Pense aussi au plaisir de retrouver Bartolini à Florence. Aussi paresseux l’un que l’autre, nous nous sommes perdus aussi très longtemps de vue. Mais il est toujours le même, pour toi et pour moi. Il m’a donné une grande preuve d’amitié dernièrement. J’en réserve le détail à ma prochaine lettre. Tu sauras qu’il est très heureux à Florence ; il a une grande vogue pour les portraits en marbre. Tous les étrangers se font pourtraicturer par lui. Il a toujours le plus beau talent et est le premier, de l’aveu de tous. Je le parlerai aussi de mes progrès et de mes ouvrages, en attendant que tu voies par toi-même.

Je prends, à présent, une autre thèse. J’ai un service à te demander. Je ne connais que ton amitié et ta franchise pour le remplir… Tu en comprends l’importance et toute l’obligation que je t’en aurai.

Adieu, mon cher ami. Notre correspondance est établie ; je te répondrai bien exactement.

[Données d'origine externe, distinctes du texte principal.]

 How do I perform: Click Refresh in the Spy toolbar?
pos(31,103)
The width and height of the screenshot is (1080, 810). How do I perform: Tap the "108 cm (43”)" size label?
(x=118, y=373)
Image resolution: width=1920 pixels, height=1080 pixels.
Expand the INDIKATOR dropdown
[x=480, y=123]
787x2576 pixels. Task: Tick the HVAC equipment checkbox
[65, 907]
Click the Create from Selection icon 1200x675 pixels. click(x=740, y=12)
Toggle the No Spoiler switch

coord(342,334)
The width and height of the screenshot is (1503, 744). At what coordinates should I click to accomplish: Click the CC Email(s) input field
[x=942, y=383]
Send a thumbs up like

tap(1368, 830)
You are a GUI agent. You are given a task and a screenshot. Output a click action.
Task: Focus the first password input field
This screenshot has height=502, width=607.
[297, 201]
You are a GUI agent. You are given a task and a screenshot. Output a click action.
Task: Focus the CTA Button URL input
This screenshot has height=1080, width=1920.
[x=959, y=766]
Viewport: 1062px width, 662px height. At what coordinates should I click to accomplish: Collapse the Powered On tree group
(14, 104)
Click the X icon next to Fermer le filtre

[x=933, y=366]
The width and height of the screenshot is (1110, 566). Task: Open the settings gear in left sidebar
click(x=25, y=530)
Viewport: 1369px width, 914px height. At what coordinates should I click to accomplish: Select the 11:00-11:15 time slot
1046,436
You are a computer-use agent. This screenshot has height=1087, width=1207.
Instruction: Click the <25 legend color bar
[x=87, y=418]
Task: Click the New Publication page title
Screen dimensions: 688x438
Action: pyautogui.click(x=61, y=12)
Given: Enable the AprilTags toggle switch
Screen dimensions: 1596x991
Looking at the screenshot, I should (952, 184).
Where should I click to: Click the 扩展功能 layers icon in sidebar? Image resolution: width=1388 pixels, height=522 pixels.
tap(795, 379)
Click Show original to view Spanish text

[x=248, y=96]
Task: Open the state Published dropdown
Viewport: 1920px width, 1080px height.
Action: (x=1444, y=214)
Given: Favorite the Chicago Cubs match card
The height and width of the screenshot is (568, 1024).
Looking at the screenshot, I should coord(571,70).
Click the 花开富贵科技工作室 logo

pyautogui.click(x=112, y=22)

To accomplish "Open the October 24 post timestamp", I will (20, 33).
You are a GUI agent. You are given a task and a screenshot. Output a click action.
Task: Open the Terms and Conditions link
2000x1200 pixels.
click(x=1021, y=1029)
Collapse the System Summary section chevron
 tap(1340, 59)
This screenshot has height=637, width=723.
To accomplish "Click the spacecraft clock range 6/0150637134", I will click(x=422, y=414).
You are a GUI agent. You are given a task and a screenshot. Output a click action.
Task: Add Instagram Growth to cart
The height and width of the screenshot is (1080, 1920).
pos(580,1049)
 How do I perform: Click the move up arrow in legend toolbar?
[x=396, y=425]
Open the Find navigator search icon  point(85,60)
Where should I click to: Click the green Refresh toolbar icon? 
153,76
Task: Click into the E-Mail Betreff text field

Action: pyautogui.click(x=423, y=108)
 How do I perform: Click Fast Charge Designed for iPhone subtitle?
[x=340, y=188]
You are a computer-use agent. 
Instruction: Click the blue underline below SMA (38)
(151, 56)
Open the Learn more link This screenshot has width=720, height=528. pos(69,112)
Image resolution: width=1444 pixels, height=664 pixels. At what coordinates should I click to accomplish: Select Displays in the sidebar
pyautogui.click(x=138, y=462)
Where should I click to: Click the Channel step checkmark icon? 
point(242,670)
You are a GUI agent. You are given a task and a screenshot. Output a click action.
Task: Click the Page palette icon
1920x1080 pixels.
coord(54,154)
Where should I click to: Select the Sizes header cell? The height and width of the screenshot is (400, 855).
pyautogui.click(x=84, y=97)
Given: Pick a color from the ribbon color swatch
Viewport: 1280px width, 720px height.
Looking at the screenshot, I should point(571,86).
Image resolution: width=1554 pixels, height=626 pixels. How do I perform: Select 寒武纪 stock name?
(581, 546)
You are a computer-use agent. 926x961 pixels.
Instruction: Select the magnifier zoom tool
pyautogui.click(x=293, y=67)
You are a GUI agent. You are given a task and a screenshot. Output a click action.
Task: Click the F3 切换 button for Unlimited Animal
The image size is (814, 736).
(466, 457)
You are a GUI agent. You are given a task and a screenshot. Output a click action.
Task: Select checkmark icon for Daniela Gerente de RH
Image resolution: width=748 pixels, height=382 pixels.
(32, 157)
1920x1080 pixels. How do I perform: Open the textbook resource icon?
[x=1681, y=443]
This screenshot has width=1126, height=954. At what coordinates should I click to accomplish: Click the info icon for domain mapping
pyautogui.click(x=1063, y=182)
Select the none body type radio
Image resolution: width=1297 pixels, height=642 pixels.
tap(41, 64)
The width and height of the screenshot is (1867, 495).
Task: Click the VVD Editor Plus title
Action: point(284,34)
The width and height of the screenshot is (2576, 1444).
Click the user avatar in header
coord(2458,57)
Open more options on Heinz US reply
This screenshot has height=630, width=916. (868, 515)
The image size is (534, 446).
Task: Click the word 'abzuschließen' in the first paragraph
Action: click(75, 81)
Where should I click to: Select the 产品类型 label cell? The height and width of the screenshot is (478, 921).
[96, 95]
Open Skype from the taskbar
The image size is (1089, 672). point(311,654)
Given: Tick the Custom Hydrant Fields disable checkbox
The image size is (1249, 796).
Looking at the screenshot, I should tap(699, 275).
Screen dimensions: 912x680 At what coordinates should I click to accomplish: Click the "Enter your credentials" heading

Pense bien à notre projet de voyage et crois-moi, pour la vie, ton meilleur ami. Mille amitiés à notre ami Gentillon Gouderc et à la Parisienne, son épouse. Je lui désire toute sorte de prospérité, etc.

  1. Les lettres qui seront insérées en petits caractères, dans le cours de cette correspondance inédite, sont extraites des ouvrages de MM. Delaborde, Blanc, Lapauze et Momméja. Nous nous sommes décidé à les comprendre dans ce recueil, en lisant le vœu qu’en exprimait, dans la Revue Bleue du 4 juillet 1908, M. Paul Bonnefon à qui nous devons une nouvelle liasse de lettres publiées dans cette Revue, par ses soins.